● **原文段落**
════════

Kafka:ZK+Kafka+Spark Streaming集群环境搭建(十三)定义一个avro schema使用comsumer发送avro字符流,producer接受avro字符流并解析

参考《在Kafka中使用Avro编码消息:Consumer篇》、《在Kafka中使用Avro编码消息:Producter篇

pom.xml

        <dependency>
            <groupId>org.apache.kafka</groupId>
            <artifactId>kafka-clients</artifactId>
            <version>0.10.0.1</version>
        </dependency>
        <dependency>
            <groupId>org.slf4j</groupId>
            <artifactId>slf4j-simple</artifactId>
            <version>1.7.21</version>
        </dependency>
        <dependency>
            <groupId>org.apache.avro</groupId>
            <artifactId>avro</artifactId>
            <version>1.8.0</version>
        </dependency>

        <dependency>
            <groupId>com.twitter</groupId>
            <artifactId>bijection-avro_2.10</artifactId>
            <version>0.9.2</version>
        </dependency>
        <dependency>
            <groupId>org.apache.avro</groupId>
            <artifactId>avro</artifactId>
            <version>1.7.4</version>
        </dependency>

需要依赖于avro的包,同时这里是需要使用kafka api。

在使用 Avro 之前,我们需要先定义模式(schemas)。模式通常使用 JSON 来编写,我们不需要再定义相关的类,这篇文章中,我们将使用如下的模式:

{
    "fields": [
        { "name": "str1", "type": "string" },
        { "name": "str2", "type": "string" },
        { "name": "int1", "type": "int" }
    ],
    "name": "Iteblog",
    "type": "record"
}

上面的模式中,我们定义了一种 record 类型的对象,名字为 Iteblog,这个对象包含了两个字符串和一个 int 类型的fields。定义好模式之后,我们可以使用 avro 提供的相应方法来解析这个模式:

Schema.Parser parser = new Schema.Parser();
Schema schema = parser.parse(USER_SCHEMA);

这里的 USER_SCHEMA 变量存储的就是上面定义好的模式。

════════

● **所给条目**
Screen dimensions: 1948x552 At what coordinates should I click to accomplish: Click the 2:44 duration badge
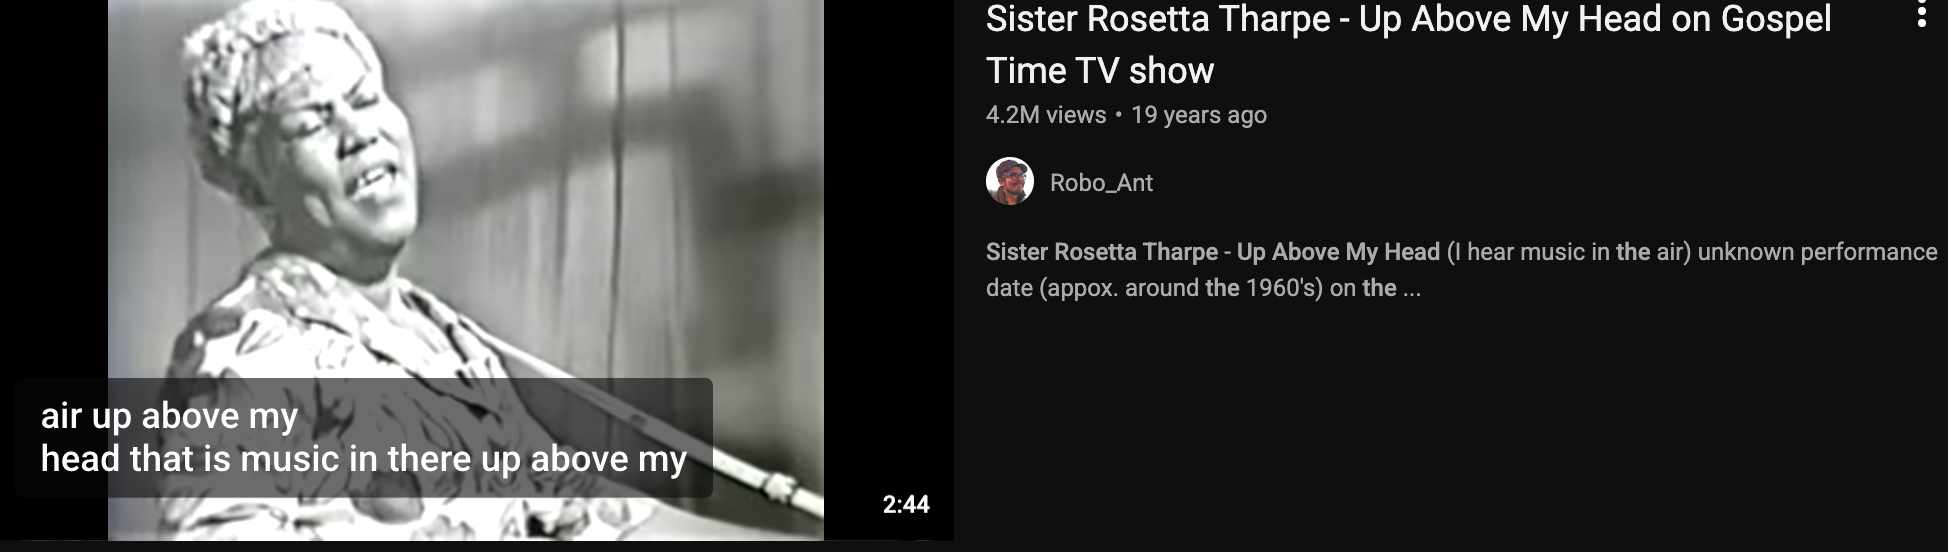[906, 504]
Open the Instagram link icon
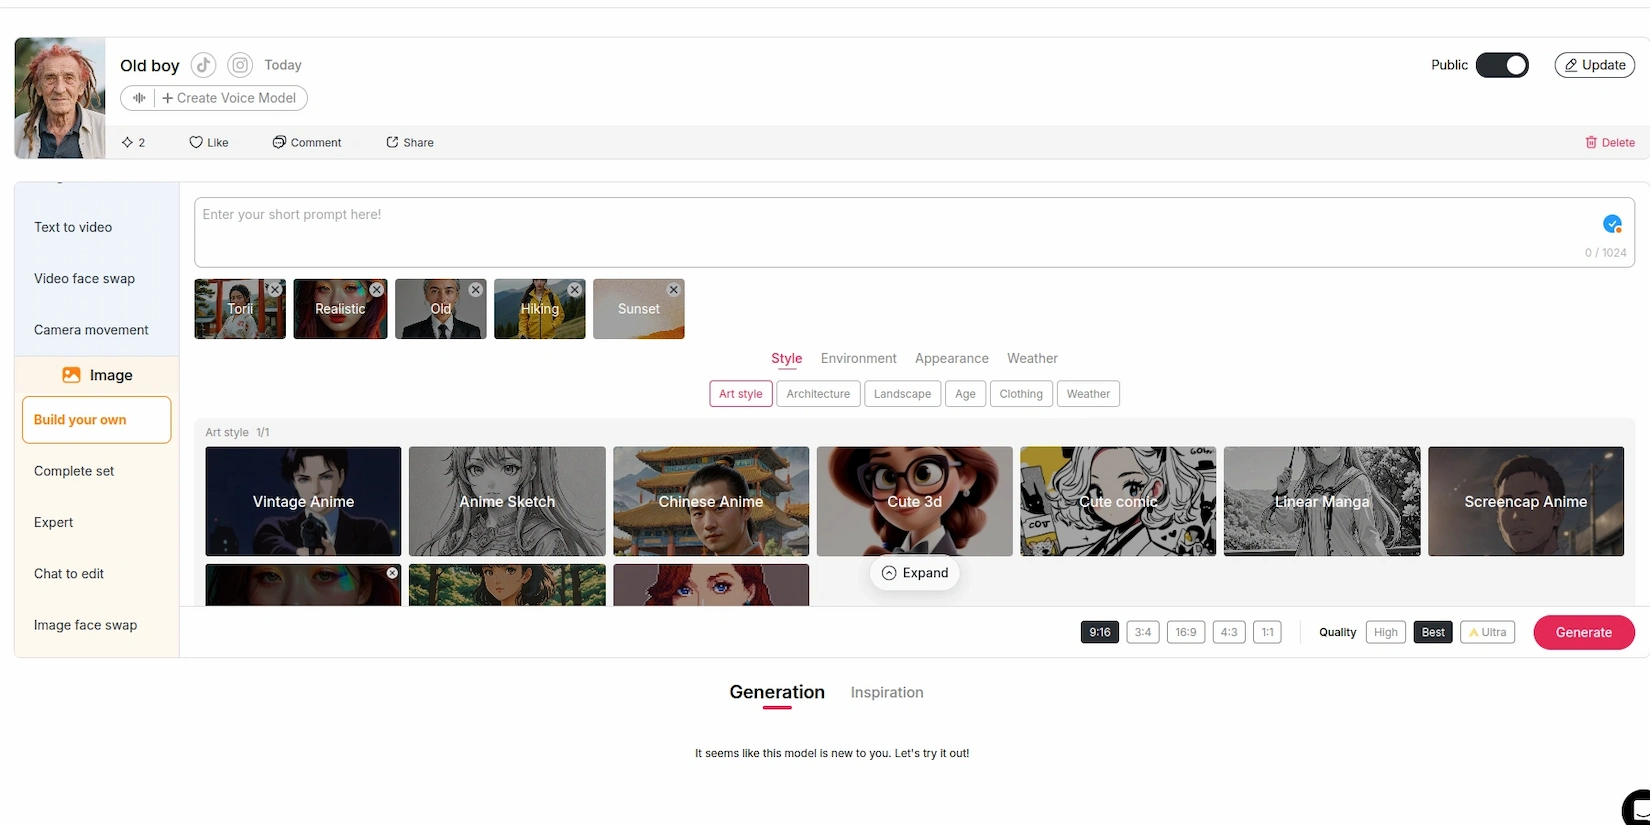 [x=240, y=65]
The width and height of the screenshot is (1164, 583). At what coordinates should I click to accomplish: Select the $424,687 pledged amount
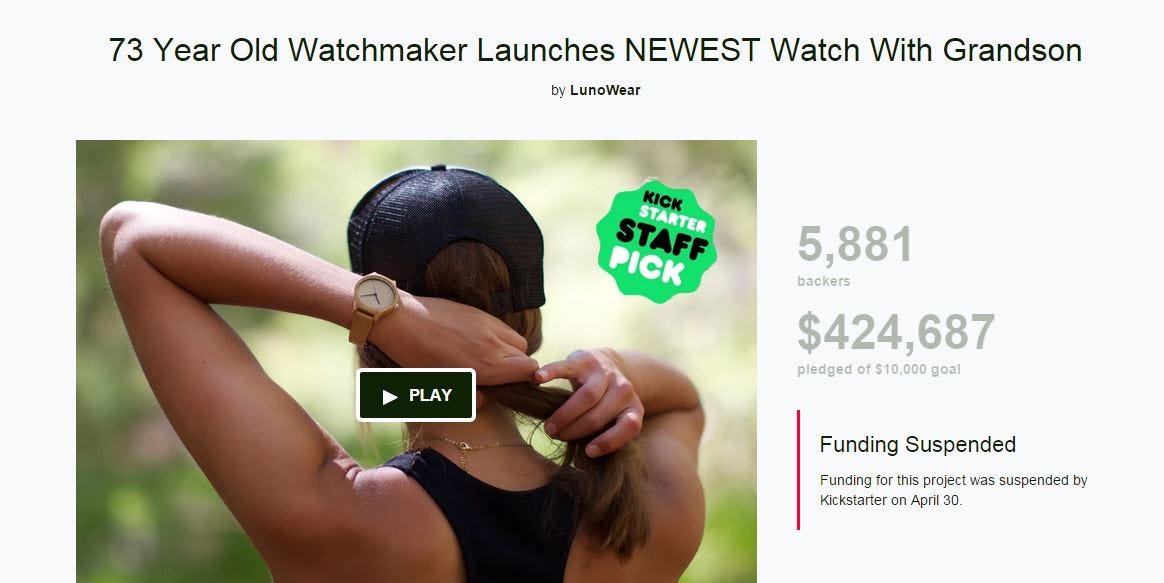[896, 332]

════════

● **任务说明**
从原文中含有“上面的模式中,我们定义了一种 record 类型的对象,名字为 Iteblog,这个对象包含了两个字符串和一个”的地方开始，抄到“这里的 USER_SCHEMA 变量存储的就是上面定义好的模式。”为止，一字不改地照录这一部分。 作答时只依据原文，不看条目。

● **参考答案**
上面的模式中,我们定义了一种 record 类型的对象,名字为 Iteblog,这个对象包含了两个字符串和一个 int 类型的fields。定义好模式之后,我们可以使用 avro 提供的相应方法来解析这个模式:

Schema.Parser parser = new Schema.Parser();
Schema schema = parser.parse(USER_SCHEMA);

这里的 USER_SCHEMA 变量存储的就是上面定义好的模式。